Why are First Time Buyers Opting for Longer Mortgage Terms?
The latest figures from the UK show that nearly half of new property owners choose mortgage terms that last 30 years.
According to the English Housing Survey, 727,000 houses were sold last year. Among these buyers, 45% of first-time property owners opted for mortgage terms that last 30 years which is slightly more than the standard 25-year term. Only ten years earlier, 33% of first-time buyers opted for the longer mortgage term.
Furthermore, we can see this trend appears on a wider scale if we consider the practices of first-time buyers in the past decade. These figures show that the number of 30-year mortgage terms rose to 50%.

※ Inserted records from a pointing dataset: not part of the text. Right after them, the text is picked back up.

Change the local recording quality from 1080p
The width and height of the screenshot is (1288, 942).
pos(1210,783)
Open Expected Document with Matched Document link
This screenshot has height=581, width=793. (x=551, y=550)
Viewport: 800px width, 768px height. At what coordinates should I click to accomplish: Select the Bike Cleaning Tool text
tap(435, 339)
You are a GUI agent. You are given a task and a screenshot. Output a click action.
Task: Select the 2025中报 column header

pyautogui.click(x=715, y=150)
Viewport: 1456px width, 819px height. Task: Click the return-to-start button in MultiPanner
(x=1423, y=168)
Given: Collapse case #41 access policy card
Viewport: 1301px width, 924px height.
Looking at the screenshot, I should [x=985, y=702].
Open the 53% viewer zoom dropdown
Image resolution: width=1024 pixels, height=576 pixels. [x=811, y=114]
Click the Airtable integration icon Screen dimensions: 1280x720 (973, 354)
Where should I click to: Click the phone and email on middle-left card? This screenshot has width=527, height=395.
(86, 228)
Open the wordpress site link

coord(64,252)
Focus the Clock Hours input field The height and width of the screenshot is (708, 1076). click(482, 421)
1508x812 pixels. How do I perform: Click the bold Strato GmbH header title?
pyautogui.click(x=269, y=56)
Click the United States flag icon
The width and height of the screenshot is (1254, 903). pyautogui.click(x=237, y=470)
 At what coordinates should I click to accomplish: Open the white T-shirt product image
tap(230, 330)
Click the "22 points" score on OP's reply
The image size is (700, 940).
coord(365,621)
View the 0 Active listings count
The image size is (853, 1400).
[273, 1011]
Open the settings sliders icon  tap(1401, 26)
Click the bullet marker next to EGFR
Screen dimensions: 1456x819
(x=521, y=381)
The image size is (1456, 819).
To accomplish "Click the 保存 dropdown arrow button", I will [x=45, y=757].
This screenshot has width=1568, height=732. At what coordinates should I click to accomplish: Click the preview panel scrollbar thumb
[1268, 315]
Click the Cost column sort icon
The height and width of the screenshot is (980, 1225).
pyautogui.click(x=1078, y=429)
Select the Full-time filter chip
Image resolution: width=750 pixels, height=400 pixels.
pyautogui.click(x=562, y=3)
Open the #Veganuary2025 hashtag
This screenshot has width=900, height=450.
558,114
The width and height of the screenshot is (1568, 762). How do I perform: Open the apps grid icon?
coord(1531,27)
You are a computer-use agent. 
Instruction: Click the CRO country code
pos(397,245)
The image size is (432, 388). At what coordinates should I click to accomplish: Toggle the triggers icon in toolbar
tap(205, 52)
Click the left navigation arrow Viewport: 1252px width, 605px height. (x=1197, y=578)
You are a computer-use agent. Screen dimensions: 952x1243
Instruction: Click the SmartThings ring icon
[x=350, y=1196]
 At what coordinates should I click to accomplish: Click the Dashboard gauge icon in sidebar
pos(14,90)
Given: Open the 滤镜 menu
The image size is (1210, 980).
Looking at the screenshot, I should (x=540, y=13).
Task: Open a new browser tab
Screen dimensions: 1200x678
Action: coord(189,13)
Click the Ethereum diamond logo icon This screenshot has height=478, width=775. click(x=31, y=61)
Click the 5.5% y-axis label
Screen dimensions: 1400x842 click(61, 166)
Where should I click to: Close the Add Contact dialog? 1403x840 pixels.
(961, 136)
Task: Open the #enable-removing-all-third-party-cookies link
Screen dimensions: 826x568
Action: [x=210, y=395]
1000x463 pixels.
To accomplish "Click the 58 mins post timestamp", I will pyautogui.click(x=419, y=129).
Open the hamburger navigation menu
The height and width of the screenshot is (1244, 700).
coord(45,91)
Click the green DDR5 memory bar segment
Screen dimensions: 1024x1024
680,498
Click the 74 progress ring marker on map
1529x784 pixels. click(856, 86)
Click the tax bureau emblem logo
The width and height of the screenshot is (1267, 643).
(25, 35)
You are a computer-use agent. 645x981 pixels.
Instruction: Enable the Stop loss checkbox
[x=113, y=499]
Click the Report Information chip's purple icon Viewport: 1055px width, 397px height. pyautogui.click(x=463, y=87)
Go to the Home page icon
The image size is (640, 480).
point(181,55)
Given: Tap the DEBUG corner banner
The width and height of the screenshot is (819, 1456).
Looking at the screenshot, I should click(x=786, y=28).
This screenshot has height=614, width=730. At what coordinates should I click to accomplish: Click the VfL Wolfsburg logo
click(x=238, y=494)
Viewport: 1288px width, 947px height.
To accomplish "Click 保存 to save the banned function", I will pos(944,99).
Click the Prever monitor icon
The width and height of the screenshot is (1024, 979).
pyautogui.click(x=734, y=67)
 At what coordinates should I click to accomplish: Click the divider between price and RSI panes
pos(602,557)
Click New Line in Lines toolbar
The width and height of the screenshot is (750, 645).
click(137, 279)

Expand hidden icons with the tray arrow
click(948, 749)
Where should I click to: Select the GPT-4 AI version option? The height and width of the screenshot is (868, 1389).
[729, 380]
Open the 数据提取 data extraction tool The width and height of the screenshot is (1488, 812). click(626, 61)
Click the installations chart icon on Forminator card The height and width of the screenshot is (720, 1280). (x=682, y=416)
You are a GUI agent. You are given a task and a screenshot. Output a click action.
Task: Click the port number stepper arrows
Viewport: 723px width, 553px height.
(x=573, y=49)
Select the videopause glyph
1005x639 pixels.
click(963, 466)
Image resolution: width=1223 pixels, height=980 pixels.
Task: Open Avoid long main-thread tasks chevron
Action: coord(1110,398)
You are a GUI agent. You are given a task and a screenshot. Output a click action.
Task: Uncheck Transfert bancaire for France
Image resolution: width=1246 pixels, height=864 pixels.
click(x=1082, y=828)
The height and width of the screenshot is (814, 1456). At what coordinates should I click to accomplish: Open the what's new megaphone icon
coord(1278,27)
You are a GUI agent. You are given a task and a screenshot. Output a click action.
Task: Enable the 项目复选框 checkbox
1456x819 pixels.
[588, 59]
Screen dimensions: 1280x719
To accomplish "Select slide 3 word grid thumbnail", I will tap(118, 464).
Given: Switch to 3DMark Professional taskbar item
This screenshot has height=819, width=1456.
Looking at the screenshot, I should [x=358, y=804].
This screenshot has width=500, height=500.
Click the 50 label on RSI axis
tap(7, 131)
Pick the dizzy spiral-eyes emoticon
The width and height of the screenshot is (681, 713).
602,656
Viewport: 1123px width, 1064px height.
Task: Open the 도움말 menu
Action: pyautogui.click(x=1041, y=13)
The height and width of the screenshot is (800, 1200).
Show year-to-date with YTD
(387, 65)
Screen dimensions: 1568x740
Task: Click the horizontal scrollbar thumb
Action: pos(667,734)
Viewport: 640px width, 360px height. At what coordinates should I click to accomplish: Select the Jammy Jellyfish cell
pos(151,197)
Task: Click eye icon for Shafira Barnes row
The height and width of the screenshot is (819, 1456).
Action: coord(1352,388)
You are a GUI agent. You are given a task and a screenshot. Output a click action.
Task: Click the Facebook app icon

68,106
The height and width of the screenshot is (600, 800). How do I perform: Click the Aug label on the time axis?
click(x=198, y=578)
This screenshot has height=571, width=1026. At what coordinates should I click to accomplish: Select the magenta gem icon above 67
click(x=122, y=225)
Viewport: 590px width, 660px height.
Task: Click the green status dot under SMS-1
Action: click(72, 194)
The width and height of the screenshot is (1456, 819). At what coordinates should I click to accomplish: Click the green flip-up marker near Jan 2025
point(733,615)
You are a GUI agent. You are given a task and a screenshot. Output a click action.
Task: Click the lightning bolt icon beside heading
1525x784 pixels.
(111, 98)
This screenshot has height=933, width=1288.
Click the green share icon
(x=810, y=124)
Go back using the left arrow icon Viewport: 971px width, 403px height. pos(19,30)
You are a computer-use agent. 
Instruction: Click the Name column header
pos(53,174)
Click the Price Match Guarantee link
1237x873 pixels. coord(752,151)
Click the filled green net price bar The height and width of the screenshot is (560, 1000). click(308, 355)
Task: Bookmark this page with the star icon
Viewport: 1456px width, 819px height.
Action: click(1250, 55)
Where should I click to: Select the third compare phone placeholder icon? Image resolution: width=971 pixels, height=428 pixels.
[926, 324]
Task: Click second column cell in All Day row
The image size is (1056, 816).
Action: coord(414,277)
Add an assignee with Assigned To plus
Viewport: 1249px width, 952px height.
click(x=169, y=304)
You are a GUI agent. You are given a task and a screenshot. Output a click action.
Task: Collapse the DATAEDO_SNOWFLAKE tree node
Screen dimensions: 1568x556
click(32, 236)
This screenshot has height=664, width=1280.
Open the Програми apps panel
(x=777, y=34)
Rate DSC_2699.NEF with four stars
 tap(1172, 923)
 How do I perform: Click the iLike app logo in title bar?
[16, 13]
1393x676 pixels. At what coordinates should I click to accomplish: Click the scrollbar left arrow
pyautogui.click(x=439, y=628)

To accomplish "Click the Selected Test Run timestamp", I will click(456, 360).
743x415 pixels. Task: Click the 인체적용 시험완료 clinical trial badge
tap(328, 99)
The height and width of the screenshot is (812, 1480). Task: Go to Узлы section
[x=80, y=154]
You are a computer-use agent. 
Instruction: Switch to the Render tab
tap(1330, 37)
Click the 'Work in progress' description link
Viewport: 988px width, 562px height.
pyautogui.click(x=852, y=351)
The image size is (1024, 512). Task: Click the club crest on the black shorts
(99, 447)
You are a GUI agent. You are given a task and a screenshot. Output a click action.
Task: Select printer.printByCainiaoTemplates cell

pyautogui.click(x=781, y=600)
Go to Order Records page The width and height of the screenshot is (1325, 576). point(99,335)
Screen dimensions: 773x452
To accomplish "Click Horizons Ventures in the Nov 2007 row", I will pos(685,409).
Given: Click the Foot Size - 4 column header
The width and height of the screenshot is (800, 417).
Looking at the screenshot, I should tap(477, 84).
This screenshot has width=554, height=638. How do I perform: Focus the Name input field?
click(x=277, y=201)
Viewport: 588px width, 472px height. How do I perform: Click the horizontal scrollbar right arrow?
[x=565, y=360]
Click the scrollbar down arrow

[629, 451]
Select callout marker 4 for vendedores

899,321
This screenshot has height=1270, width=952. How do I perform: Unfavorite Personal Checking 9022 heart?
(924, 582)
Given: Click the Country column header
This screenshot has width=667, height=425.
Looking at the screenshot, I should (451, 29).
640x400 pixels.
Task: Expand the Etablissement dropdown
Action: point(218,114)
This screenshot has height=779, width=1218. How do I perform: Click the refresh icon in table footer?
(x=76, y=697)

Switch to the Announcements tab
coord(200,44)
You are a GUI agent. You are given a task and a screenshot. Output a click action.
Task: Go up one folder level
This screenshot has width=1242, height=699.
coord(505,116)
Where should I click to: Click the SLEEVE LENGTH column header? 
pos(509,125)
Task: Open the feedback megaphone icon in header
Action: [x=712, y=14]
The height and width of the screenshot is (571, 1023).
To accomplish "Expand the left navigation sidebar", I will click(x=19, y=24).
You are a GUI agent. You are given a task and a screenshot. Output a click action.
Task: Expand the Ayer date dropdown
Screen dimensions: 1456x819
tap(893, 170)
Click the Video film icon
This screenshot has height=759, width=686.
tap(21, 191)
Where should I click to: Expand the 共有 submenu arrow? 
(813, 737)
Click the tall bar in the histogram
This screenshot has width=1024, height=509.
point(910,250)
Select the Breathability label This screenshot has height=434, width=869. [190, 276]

Why is This Trend Appearing?
This trend is motivated by the increase in the house price-to-earnings ratio. That is, people are finding it harder to earn enough money to begin climbing up the house ownership ladder.
The average deposit first-time buyers have to pay is £42.361. The height of the deposit is a reflection of the general increase in housing prices. These factors make it difficult for first-time buyers to save enough money to make the deposit payment. Not to mention the high mortgage rates that come after.
In light of these facts, it makes sense that new property owners want a longer mortgage term because they cut down on the height of monthly payments. For instance, mortgage for £200,000 at 2.5% would be £905 in a 25-year term. However, if you extend the payment term by five years the monthly payment comes down to £720. Such a cut every month can be beneficial for the entire household and this is why people choose longer mortgage terms.
How will Longer Mortgage Terms Influence the Housing Market?
Because of the high housing prices, people are choosing to opt-out of buying a home and instead pay rent. Recent estimates state that only 56% of people living in rented accommodation claim that they are considering buying their property. When the same survey was carried out in 2013/14 61% of people in rented accommodation said they are considering purchasing their property.
Even though the surveys show that fewer people are considering buying their property there are other more positive trends in the mortgage market. For instance, a lot of young people own their property. It is estimated that 41% of people between the age of 25 and 34 own their property. Back in 2013/14, it was only 36%.
The reason why so many young people are opting to get on the property ladder is probably linked with government aid. Thanks to the Help to Buy scheme young buyers can purchase their first property with a 5% deposit. The other scheme that helps in rising this number is the Lifetime ISA because it tops up your deposit savings with a bonus that can go up to £3,000. Lastly, all first-time property buyers do not have to pay stamp duty if the property they are buying is up to £300,000. Also, the Chancellor announced recently a stamp duty holiday for all property purchases that are up to £500,000 regardless of your homeownership status. This offer will last until 31 March 2021.
Even though the total numbers of homeowners are at a constant it is safe to observe the changing trends. If the prices on the housing market continue to increase and fewer people become homeowners, we can also expect less development in the housing sector. Therefore, the government should step in and regulate the housing market with help like the mentioned schemes.